# Exercise description:
All of the data is to be printed again exactly as it appears.

[Stored items]
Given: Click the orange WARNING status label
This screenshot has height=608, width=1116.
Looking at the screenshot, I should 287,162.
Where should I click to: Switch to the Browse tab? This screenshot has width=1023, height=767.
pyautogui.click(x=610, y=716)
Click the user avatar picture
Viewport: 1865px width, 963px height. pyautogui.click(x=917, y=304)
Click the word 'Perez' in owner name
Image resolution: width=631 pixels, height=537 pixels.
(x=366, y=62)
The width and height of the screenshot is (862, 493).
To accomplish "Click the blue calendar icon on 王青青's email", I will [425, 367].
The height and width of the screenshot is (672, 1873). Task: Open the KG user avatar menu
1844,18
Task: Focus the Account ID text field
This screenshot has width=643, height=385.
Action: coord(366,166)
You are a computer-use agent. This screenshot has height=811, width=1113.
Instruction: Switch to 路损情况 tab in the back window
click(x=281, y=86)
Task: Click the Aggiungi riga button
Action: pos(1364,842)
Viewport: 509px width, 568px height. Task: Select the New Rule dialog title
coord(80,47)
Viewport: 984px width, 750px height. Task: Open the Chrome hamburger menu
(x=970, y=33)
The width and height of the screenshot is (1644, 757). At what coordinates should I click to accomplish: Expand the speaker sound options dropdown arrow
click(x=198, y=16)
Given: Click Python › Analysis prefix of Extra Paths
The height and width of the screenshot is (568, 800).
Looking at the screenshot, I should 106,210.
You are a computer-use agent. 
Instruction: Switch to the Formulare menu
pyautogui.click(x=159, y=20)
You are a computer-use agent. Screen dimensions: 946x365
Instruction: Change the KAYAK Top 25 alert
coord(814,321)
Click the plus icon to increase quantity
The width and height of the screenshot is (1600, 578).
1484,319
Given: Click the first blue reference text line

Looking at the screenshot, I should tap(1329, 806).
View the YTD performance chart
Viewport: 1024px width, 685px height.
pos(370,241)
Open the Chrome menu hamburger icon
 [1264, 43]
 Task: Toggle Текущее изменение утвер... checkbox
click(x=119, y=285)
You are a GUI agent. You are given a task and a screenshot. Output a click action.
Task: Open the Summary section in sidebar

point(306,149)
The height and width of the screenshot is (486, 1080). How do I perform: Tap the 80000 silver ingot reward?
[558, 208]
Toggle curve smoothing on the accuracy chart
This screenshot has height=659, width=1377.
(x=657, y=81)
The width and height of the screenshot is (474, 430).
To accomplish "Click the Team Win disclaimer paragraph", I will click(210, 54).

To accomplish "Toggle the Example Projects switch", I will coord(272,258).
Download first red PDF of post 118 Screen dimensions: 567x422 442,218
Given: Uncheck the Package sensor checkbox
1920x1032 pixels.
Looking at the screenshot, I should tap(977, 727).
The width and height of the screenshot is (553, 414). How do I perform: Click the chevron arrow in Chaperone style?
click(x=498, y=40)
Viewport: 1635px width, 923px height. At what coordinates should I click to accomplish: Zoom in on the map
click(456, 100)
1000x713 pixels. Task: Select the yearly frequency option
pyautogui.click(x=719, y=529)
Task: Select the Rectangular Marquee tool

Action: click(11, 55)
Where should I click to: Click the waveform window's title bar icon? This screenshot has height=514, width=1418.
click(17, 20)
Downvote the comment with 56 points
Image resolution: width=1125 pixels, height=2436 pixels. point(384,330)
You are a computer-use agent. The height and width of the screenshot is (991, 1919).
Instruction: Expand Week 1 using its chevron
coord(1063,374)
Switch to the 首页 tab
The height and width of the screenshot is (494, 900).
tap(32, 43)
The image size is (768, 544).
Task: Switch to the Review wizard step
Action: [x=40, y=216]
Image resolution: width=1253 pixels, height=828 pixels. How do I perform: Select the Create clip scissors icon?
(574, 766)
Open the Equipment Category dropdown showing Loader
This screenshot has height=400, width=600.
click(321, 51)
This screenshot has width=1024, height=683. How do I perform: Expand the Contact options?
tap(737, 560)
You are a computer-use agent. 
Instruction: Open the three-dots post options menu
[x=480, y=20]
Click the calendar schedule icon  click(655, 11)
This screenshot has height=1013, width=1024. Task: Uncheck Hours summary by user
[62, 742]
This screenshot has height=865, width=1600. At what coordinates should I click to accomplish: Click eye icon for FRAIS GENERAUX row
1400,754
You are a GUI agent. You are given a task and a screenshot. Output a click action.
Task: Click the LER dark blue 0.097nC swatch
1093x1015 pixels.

# Output of the task:
Given: Click the orange WARNING status label
This screenshot has height=608, width=1116.
Looking at the screenshot, I should 287,162.
Where should I click to: Switch to the Browse tab? This screenshot has width=1023, height=767.
pyautogui.click(x=610, y=716)
Click the user avatar picture
Viewport: 1865px width, 963px height. pyautogui.click(x=917, y=304)
Click the word 'Perez' in owner name
Image resolution: width=631 pixels, height=537 pixels.
(x=366, y=62)
The width and height of the screenshot is (862, 493).
To accomplish "Click the blue calendar icon on 王青青's email", I will [425, 367].
The height and width of the screenshot is (672, 1873). Task: Open the KG user avatar menu
1844,18
Task: Focus the Account ID text field
This screenshot has width=643, height=385.
Action: coord(366,166)
You are a computer-use agent. This screenshot has height=811, width=1113.
Instruction: Switch to 路损情况 tab in the back window
click(x=281, y=86)
Task: Click the Aggiungi riga button
Action: pos(1364,842)
Viewport: 509px width, 568px height. Task: Select the New Rule dialog title
coord(80,47)
Viewport: 984px width, 750px height. Task: Open the Chrome hamburger menu
(x=970, y=33)
The width and height of the screenshot is (1644, 757). At what coordinates should I click to accomplish: Expand the speaker sound options dropdown arrow
click(x=198, y=16)
Given: Click Python › Analysis prefix of Extra Paths
The height and width of the screenshot is (568, 800).
Looking at the screenshot, I should 106,210.
You are a computer-use agent. 
Instruction: Switch to the Formulare menu
pyautogui.click(x=159, y=20)
You are a computer-use agent. Screen dimensions: 946x365
Instruction: Change the KAYAK Top 25 alert
coord(814,321)
Click the plus icon to increase quantity
The width and height of the screenshot is (1600, 578).
1484,319
Given: Click the first blue reference text line

Looking at the screenshot, I should tap(1329, 806).
View the YTD performance chart
Viewport: 1024px width, 685px height.
pos(370,241)
Open the Chrome menu hamburger icon
 [1264, 43]
 Task: Toggle Текущее изменение утвер... checkbox
click(x=119, y=285)
You are a GUI agent. You are given a task and a screenshot. Output a click action.
Task: Open the Summary section in sidebar

point(306,149)
The height and width of the screenshot is (486, 1080). How do I perform: Tap the 80000 silver ingot reward?
[558, 208]
Toggle curve smoothing on the accuracy chart
This screenshot has height=659, width=1377.
(x=657, y=81)
The width and height of the screenshot is (474, 430).
To accomplish "Click the Team Win disclaimer paragraph", I will click(210, 54).

To accomplish "Toggle the Example Projects switch", I will coord(272,258).
Download first red PDF of post 118 Screen dimensions: 567x422 442,218
Given: Uncheck the Package sensor checkbox
1920x1032 pixels.
Looking at the screenshot, I should tap(977, 727).
The width and height of the screenshot is (553, 414). How do I perform: Click the chevron arrow in Chaperone style?
click(x=498, y=40)
Viewport: 1635px width, 923px height. At what coordinates should I click to accomplish: Zoom in on the map
click(456, 100)
1000x713 pixels. Task: Select the yearly frequency option
pyautogui.click(x=719, y=529)
Task: Select the Rectangular Marquee tool

Action: click(11, 55)
Where should I click to: Click the waveform window's title bar icon? This screenshot has height=514, width=1418.
click(17, 20)
Downvote the comment with 56 points
Image resolution: width=1125 pixels, height=2436 pixels. point(384,330)
You are a computer-use agent. The height and width of the screenshot is (991, 1919).
Instruction: Expand Week 1 using its chevron
coord(1063,374)
Switch to the 首页 tab
The height and width of the screenshot is (494, 900).
tap(32, 43)
The image size is (768, 544).
Task: Switch to the Review wizard step
Action: [x=40, y=216]
Image resolution: width=1253 pixels, height=828 pixels. How do I perform: Select the Create clip scissors icon?
(574, 766)
Open the Equipment Category dropdown showing Loader
This screenshot has height=400, width=600.
click(321, 51)
This screenshot has width=1024, height=683. How do I perform: Expand the Contact options?
tap(737, 560)
You are a computer-use agent. 
Instruction: Open the three-dots post options menu
[x=480, y=20]
Click the calendar schedule icon  click(655, 11)
This screenshot has height=1013, width=1024. Task: Uncheck Hours summary by user
[62, 742]
This screenshot has height=865, width=1600. At what coordinates should I click to accomplish: Click eye icon for FRAIS GENERAUX row
1400,754
You are a GUI agent. You are given a task and a screenshot. Output a click action.
Task: Click the LER dark blue 0.097nC swatch
1093x1015 pixels.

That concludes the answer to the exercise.